BEGIN EXERCISE MATERIAL

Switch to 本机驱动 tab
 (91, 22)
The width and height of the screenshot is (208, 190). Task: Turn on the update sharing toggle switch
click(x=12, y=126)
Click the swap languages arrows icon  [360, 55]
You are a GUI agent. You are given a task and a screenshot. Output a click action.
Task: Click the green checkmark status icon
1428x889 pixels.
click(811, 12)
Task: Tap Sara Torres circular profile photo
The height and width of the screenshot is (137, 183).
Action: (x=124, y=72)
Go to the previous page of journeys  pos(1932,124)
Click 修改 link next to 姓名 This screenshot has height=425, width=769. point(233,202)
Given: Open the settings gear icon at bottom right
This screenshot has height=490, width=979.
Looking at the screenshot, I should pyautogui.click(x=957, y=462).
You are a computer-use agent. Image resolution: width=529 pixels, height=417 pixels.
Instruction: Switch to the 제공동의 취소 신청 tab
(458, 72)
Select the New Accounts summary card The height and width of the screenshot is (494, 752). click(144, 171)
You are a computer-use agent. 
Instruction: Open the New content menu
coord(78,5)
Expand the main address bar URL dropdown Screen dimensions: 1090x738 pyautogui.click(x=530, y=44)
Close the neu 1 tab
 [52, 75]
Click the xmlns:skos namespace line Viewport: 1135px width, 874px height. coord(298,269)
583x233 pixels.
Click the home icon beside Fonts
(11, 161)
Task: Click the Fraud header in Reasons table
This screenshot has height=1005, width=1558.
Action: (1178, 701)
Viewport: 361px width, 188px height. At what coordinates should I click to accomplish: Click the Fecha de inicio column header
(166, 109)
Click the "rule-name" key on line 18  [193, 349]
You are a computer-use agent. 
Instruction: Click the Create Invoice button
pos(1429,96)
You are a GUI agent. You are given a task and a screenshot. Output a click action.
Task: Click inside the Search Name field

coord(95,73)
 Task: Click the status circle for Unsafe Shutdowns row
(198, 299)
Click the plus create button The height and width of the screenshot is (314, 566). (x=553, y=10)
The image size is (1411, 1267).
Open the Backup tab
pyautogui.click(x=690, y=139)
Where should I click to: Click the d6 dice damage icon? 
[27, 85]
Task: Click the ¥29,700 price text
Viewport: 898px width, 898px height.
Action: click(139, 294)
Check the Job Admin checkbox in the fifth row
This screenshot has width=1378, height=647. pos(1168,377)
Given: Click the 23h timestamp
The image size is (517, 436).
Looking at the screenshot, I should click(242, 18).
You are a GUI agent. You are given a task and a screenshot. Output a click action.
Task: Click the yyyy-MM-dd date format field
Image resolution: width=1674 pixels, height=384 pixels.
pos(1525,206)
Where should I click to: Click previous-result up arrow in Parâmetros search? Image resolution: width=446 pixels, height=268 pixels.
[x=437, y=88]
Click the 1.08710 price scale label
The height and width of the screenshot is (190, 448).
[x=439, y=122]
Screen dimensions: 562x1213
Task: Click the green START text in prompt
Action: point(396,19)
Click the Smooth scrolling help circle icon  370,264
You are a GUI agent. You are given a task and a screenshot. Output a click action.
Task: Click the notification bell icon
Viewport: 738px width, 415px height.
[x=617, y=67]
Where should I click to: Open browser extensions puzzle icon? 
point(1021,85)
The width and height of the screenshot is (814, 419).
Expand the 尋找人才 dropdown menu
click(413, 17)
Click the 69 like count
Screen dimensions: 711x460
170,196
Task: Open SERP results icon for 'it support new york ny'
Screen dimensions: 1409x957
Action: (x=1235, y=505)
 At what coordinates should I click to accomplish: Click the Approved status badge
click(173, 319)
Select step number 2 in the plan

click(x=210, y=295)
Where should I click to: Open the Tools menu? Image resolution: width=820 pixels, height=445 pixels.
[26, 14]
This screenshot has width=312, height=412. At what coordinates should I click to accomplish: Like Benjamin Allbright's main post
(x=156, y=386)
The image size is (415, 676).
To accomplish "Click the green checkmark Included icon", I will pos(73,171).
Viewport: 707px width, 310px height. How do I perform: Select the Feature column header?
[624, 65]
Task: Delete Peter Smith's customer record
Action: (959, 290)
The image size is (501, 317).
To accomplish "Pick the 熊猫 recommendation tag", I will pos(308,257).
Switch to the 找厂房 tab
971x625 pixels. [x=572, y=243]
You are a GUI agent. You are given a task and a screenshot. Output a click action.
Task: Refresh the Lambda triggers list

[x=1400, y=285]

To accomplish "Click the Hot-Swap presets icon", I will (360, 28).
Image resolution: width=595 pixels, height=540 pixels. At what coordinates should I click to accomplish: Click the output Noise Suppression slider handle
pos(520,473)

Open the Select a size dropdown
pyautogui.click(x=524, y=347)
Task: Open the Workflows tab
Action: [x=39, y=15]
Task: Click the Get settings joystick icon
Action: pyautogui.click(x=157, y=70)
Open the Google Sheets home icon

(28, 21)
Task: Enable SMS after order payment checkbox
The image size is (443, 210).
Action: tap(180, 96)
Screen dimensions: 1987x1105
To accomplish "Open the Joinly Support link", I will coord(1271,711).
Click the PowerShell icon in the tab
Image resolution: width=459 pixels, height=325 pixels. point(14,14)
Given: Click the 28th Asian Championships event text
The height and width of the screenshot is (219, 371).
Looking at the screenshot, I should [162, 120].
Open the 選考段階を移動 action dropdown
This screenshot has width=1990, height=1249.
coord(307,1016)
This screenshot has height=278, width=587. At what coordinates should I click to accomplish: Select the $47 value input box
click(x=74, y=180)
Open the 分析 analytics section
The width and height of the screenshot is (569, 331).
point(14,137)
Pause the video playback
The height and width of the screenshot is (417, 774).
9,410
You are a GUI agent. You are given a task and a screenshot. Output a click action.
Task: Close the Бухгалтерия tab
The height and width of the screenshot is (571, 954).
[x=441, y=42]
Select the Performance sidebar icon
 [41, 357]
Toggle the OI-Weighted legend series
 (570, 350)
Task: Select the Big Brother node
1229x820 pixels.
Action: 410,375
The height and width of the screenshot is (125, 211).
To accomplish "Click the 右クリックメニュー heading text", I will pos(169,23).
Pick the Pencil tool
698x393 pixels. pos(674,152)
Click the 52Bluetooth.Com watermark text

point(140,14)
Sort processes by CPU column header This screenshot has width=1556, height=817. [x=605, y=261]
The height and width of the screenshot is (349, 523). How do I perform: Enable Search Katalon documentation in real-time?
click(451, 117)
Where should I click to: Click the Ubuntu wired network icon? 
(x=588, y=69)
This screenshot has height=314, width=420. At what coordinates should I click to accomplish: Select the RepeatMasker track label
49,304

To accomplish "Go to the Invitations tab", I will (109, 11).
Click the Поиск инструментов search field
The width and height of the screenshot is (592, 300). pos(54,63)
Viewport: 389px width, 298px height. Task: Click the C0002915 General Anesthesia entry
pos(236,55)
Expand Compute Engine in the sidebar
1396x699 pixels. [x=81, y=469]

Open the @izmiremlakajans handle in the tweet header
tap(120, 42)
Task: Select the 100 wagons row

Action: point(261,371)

END EXERCISE MATERIAL

> [WHAT YOU SHOULD DO]:
Pull out every line from the data above that contains the word "Enable", treating uppercase and lowercase as different.

> [REPLY]:
Task: Enable SMS after order payment checkbox
The height and width of the screenshot is (349, 523). How do I perform: Enable Search Katalon documentation in real-time?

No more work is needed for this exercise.